Common misconceptions
- 'AI-generated code can't be copyrighted at all' — wrong. AI-assisted code with human creative control IS copyrightable per current US guidance.
- 'I should remove all AI assistance' — wrong. The bar is human creative direction, not zero AI. Use AI as a tool, document your direction.
- 'My terms of service say I own everything I generate' — partly wrong. The TOS gives you what the provider can give you. The provider can't grant you copyright that doesn't legally exist.
- 'GitHub Copilot's TOS gives me copyright' — wrong. Microsoft's TOS gives you a license to use, plus IP indemnification. It doesn't (and can't) confer copyright that hasn't vested in a human author.
Common questions.
Is my entire app uncopyrightable if I built it with AI?
Almost certainly not. Per the Copyright Office's 2025 guidance, AI-assisted work with sufficient human authorship IS copyrightable. The question is which specific elements. Your architecture decisions, your selection of features, your iterative refinement, your modifications — these are typically copyrightable contributions. The raw AI output, unmodified, may not be. The defensible posture is documenting the human contributions.
Should I tell investors I built with AI?
Yes, candidly. Investors in 2026 expect AI-assisted development; hiding it is worse than disclosing it. The conversation acquirers and investors actually want is 'how do you maintain IP defensibility?' — which is the topic this article addresses. Have the documentation ready and the conversation becomes a confidence-builder, not a red flag.
What about AI tools that claim to give you full IP rights?
They can grant you any license they have. They can't grant you copyright protection that doesn't legally vest in a human author. The 2025 Copyright Office position applies to copyright registration regardless of any agreement.
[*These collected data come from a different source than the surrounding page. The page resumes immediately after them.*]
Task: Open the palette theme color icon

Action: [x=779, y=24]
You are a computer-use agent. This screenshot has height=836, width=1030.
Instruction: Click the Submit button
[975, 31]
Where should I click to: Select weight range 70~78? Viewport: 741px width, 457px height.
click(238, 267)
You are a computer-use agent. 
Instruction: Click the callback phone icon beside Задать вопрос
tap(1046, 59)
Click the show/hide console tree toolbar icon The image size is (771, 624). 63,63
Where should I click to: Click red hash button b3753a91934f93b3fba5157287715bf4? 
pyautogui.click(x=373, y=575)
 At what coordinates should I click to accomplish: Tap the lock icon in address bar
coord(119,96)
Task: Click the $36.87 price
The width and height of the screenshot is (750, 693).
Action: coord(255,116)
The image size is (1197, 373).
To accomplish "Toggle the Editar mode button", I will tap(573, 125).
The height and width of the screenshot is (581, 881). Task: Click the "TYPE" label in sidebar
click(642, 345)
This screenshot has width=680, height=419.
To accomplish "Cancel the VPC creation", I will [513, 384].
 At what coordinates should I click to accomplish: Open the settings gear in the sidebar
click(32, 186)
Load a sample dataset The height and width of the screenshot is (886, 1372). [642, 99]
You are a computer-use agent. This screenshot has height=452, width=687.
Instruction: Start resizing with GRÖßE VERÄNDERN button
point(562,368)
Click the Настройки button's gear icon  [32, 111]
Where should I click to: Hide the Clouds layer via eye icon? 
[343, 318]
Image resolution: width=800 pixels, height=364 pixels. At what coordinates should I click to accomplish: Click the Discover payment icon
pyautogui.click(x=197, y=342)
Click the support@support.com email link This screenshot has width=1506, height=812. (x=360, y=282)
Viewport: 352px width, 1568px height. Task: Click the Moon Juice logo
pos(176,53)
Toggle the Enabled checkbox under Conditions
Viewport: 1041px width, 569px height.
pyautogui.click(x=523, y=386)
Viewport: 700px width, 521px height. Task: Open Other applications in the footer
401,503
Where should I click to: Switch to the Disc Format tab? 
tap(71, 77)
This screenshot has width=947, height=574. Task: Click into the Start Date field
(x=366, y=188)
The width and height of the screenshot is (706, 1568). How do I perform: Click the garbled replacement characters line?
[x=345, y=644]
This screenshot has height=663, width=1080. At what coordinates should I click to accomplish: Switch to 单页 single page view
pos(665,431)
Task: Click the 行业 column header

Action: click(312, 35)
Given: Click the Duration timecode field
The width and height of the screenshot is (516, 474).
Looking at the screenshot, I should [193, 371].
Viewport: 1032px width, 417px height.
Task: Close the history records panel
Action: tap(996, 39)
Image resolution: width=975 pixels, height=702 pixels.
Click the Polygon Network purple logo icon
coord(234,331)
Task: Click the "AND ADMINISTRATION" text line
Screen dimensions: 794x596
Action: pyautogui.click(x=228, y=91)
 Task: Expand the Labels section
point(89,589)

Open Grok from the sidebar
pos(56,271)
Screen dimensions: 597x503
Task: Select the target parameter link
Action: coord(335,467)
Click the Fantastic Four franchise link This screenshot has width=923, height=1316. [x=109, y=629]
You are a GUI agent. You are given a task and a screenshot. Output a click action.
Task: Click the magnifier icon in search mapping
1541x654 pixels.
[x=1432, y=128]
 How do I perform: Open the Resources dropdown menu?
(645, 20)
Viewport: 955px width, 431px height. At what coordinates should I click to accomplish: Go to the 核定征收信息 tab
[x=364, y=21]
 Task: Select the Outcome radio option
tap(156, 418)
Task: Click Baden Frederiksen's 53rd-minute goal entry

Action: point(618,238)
The agreement is useful for contractual purposes (e.g., the provider won't claim rights against you) but doesn't create copyright where none exists.
How does this interact with GitHub Copilot's IP indemnification?
Microsoft's GitHub Copilot business plans indemnify you against IP claims from third parties for code Copilot suggests, subject to filters being enabled. This protects you from being sued by a copyright holder whose code Copilot reproduced — but it doesn't grant you ownership of your output. Both questions matter; they're different.
Is there a simple test for 'sufficient human authorship'?
No bright-line test exists yet. Cases since 2024 have clustered around evidence of human creative control: prompts that show direction, iterative refinement, selection and arrangement, substantive modification. The Copyright Office's case-by-case approach means the documentation matters more than a specific percentage of human-vs-AI code.
What's the minimum viable provenance documentation?
An AI_NOTICE.md in your repo listing the tools you use, conversation-history archives where possible, commit messages that distinguish AI-assisted vs hand-written work, and an SBOM. That's about 2 hours of setup and 10 minutes per week of upkeep. Worth doing on day one.